There has been difficulty in finding natural theoretical
models that provide a precise yet useful language in which
to discuss the performance of topdown decision tree
learning heuristics, to compare variants of these heuristics,
and to compare them to learning algorithms that use entirely
different representations and approaches. For example,
even if we make the rather favorable assumption that there
is a small decision tree labeling the data and that the inputs
are distributed uniformly (thus, we are in the well-known
probably approximately correct or PAC model [18], with
the additional restriction to the uniform distribution), the
problem of finding any efficient algorithm with provably
nontrivial performance remains an elusive open problem in
computational learning theory.

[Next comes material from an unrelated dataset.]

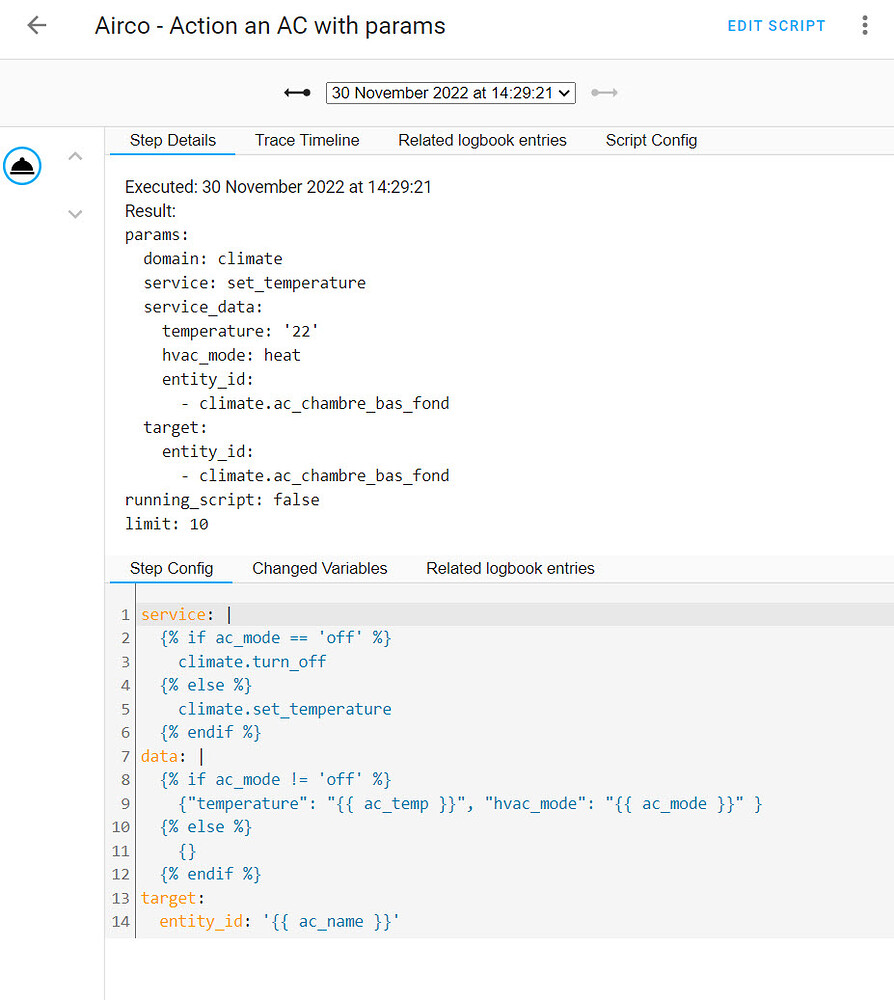Click the back arrow to exit trace view

click(37, 25)
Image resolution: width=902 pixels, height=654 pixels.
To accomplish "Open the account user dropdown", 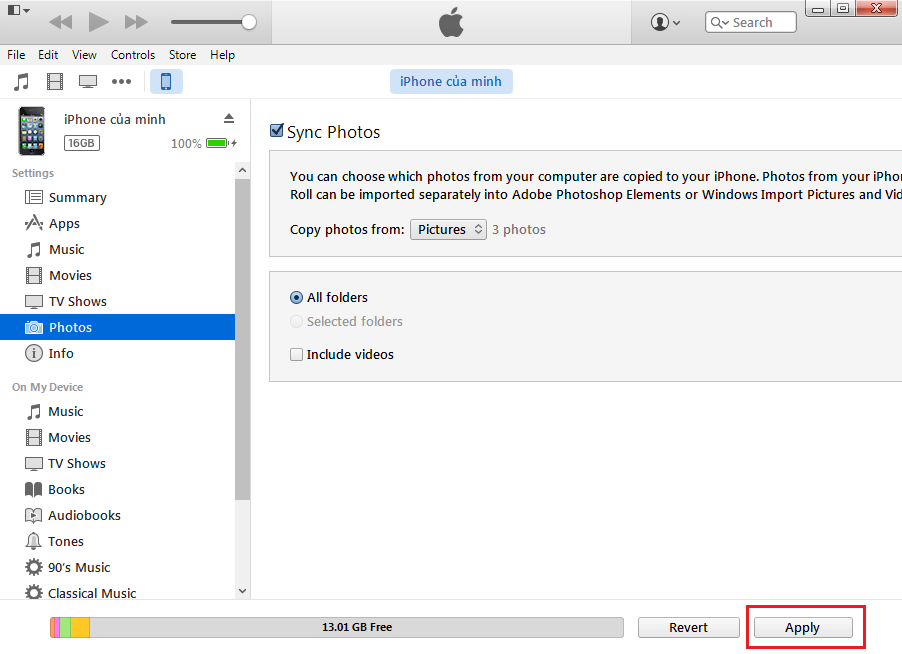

Furthermore, superpolynomial
lower bounds for this same problem have been proven
for a wide class of algorithms that includes the topdown
decision tree approach (and also all variants of this approach
that have been proposed to date) [2]. The positive results
for efficient decision tree learning in computational learning
theory all make extensive use of membership queries [4, 5,
11, 14] which provide the learning algorithm with blackbox
access to the target function (experimentation), rather than only an oracle for random examples. Clearly, the need
for membership queries severely limits the potential application
of such algorithms, and they seem unlikely to encroach
on the popularity of the topdown decision tree algorithms
without significant new ideas. In summary, it seems fair to
say that, despite their other successes, the models of computational
learning theory have not yet provided significant
insight into the apparent empirical success of programs like
C4.5 and CART